Render the stretch of material from the line containing "Select the Max" through the line containing "tap(51, 329)", both ends included, as a JSON list of strings with one string per line and blank lines left out.

**Records provided**.
((
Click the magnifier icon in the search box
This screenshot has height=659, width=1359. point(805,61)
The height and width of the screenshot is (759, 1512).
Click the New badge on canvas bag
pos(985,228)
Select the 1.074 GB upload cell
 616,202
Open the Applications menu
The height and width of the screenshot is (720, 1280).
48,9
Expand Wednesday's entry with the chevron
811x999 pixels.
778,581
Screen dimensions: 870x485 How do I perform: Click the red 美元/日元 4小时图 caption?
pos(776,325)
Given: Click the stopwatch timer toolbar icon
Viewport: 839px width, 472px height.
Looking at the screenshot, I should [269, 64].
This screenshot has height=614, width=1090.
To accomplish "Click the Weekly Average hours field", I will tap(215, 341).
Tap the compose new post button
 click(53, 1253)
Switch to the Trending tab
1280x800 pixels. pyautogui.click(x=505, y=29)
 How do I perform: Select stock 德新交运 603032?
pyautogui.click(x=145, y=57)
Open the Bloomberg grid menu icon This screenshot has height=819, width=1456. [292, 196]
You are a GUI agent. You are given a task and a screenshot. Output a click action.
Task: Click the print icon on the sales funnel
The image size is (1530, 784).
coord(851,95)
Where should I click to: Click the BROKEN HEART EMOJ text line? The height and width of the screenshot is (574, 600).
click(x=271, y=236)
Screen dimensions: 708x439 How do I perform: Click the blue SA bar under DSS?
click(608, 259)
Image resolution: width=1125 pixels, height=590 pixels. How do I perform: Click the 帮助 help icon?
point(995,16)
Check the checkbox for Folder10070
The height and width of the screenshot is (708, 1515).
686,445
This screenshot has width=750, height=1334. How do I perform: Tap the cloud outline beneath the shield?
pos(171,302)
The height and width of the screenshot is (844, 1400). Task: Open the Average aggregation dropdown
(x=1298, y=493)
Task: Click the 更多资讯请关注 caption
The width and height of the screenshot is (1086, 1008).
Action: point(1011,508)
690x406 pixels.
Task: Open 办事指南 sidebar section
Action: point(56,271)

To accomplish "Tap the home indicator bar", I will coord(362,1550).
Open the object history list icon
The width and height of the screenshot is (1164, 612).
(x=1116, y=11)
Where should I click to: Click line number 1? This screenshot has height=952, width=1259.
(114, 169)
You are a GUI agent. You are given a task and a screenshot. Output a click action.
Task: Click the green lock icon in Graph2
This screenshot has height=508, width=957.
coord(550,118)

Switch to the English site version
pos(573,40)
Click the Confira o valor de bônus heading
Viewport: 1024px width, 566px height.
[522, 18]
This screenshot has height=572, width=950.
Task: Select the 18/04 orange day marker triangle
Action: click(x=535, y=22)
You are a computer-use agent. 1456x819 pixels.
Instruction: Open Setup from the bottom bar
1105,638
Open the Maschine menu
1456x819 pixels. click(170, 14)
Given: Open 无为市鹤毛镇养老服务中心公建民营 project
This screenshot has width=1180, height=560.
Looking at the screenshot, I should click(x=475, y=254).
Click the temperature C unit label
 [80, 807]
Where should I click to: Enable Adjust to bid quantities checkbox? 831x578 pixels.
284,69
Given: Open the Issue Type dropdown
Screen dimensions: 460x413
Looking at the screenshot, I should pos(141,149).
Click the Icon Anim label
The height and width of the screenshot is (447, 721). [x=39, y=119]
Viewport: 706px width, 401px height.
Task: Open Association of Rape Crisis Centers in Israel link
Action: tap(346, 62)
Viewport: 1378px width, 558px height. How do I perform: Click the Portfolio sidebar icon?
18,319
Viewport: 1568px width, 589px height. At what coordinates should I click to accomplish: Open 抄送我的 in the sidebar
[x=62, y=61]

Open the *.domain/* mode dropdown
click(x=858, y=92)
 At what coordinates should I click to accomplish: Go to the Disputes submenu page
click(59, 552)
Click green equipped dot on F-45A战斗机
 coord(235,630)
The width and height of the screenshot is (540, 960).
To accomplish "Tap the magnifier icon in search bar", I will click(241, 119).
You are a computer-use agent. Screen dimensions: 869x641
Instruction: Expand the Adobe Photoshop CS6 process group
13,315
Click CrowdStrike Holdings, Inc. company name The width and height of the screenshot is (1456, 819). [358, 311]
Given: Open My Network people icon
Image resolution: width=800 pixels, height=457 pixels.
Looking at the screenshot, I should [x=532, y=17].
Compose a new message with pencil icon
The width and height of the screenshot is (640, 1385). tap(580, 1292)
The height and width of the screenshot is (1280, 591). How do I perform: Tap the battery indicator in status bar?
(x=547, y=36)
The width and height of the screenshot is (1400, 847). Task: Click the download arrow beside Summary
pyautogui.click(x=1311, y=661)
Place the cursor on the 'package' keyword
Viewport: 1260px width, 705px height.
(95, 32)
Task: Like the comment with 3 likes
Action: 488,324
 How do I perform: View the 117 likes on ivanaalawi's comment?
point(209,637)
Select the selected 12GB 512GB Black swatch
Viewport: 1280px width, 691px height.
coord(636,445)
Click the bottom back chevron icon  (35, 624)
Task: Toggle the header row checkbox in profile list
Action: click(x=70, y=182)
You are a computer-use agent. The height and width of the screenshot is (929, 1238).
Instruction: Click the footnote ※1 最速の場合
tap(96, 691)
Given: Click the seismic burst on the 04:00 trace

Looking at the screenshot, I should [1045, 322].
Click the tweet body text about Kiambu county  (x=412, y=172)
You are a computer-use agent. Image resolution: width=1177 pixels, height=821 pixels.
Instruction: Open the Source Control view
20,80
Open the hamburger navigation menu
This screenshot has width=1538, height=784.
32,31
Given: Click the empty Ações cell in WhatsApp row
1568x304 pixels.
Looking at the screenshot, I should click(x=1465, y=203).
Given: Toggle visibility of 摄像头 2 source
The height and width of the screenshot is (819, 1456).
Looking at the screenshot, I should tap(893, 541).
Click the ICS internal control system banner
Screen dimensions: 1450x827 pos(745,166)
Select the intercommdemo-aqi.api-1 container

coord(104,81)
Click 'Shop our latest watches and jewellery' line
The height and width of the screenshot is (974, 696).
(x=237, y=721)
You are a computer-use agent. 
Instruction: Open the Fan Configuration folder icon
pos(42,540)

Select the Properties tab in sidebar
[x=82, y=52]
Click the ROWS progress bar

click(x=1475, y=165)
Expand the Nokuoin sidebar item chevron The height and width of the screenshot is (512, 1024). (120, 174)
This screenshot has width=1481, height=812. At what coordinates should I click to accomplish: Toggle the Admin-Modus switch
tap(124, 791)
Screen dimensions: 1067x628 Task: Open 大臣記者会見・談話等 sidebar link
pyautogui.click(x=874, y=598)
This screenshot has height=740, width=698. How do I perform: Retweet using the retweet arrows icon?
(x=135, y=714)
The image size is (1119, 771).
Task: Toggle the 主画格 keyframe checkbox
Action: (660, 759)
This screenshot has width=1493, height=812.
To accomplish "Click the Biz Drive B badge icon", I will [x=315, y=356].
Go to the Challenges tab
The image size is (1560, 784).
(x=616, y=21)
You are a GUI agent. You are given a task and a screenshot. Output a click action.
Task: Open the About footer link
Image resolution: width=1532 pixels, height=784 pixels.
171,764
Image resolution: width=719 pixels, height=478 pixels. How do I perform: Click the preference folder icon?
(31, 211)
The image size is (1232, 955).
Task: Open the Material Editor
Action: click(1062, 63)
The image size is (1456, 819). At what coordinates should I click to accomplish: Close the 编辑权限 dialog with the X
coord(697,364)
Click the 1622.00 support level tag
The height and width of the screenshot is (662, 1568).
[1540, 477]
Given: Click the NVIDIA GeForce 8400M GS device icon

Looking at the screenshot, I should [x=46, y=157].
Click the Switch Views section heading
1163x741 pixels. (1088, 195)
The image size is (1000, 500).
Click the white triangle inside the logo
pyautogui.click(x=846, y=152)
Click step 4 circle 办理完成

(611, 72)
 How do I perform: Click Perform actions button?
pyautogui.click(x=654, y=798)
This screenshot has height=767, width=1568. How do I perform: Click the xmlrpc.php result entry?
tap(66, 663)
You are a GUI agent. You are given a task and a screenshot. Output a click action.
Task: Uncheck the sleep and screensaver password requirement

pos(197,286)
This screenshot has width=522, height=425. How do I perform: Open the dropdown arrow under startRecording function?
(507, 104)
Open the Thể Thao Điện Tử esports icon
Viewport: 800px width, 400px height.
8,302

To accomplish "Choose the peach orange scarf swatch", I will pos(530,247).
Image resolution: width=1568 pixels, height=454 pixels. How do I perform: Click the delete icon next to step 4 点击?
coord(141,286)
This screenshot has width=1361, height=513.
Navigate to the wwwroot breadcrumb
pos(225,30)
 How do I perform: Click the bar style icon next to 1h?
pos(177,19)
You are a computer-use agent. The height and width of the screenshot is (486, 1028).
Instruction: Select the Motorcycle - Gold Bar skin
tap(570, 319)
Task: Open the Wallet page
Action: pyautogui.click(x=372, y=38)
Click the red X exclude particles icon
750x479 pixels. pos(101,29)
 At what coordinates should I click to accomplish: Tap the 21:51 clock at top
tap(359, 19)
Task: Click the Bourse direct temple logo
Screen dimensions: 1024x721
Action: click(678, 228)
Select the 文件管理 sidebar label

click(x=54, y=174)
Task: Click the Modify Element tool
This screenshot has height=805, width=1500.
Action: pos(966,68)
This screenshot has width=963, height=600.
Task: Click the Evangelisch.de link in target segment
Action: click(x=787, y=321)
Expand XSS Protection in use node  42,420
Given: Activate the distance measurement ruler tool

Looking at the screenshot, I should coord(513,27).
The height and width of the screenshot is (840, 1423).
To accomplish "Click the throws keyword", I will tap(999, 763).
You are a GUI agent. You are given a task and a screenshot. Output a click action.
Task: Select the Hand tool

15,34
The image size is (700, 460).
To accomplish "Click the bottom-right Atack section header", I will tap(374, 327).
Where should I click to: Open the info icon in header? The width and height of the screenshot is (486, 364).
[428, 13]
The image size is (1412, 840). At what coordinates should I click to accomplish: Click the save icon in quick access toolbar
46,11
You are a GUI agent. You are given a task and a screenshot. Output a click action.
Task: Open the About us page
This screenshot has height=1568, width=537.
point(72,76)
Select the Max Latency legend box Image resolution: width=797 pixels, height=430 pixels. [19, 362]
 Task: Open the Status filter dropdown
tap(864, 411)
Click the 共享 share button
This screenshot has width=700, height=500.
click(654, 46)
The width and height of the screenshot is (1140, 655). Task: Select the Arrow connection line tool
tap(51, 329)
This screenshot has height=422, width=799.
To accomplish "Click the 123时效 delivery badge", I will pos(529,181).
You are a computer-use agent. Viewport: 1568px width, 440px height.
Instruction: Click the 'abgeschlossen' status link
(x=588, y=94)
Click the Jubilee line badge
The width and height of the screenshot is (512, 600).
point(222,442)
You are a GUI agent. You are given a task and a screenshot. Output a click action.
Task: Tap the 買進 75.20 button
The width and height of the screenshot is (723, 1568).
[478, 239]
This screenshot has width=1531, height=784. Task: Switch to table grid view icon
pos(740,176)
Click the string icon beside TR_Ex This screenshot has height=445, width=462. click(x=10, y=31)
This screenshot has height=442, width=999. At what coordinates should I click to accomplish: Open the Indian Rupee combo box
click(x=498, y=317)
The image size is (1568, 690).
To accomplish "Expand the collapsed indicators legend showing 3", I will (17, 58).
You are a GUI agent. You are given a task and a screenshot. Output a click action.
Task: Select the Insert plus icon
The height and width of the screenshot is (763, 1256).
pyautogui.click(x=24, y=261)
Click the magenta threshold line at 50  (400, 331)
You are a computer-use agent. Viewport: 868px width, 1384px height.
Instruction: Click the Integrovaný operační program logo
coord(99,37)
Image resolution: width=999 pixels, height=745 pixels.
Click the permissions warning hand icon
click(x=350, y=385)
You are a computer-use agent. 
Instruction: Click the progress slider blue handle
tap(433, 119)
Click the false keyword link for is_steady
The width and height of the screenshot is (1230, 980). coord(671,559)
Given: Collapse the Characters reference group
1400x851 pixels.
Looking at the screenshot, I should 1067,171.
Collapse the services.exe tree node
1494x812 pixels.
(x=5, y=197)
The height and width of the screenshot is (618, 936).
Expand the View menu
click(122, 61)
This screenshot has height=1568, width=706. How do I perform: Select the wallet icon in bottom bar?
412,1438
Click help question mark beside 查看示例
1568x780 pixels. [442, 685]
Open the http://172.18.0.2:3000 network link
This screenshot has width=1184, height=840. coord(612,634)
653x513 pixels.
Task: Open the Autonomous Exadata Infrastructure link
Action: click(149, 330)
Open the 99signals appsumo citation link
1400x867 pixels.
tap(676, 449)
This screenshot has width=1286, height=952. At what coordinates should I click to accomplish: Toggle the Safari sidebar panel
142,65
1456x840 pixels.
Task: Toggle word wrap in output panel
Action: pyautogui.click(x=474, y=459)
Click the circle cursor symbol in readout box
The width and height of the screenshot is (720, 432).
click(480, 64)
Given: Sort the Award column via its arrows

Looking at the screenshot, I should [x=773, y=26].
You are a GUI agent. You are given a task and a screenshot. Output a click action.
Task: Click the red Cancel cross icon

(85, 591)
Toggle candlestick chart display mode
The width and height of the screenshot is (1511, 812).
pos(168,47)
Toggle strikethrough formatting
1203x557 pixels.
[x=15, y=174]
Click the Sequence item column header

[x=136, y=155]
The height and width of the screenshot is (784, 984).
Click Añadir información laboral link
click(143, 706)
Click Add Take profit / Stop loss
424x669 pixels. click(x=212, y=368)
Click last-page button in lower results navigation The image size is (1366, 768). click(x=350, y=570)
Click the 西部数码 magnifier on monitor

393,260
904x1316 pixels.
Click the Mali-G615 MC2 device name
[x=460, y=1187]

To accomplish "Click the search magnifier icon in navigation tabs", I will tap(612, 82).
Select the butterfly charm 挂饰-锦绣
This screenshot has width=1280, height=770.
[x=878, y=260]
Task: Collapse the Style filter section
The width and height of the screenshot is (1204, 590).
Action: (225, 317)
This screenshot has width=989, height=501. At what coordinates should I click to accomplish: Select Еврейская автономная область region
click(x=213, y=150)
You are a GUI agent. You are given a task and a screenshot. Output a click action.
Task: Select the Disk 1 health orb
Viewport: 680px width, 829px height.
))
**Complete response**.
[
  "Select the Max Latency legend box Image resolution: width=797 pixels, height=430 pixels. [19, 362]",
  " Task: Open the Status filter dropdown",
  "tap(864, 411)",
  "Click the 共享 share button",
  "This screenshot has width=700, height=500.",
  "click(654, 46)",
  "The width and height of the screenshot is (1140, 655). Task: Select the Arrow connection line tool",
  "tap(51, 329)"
]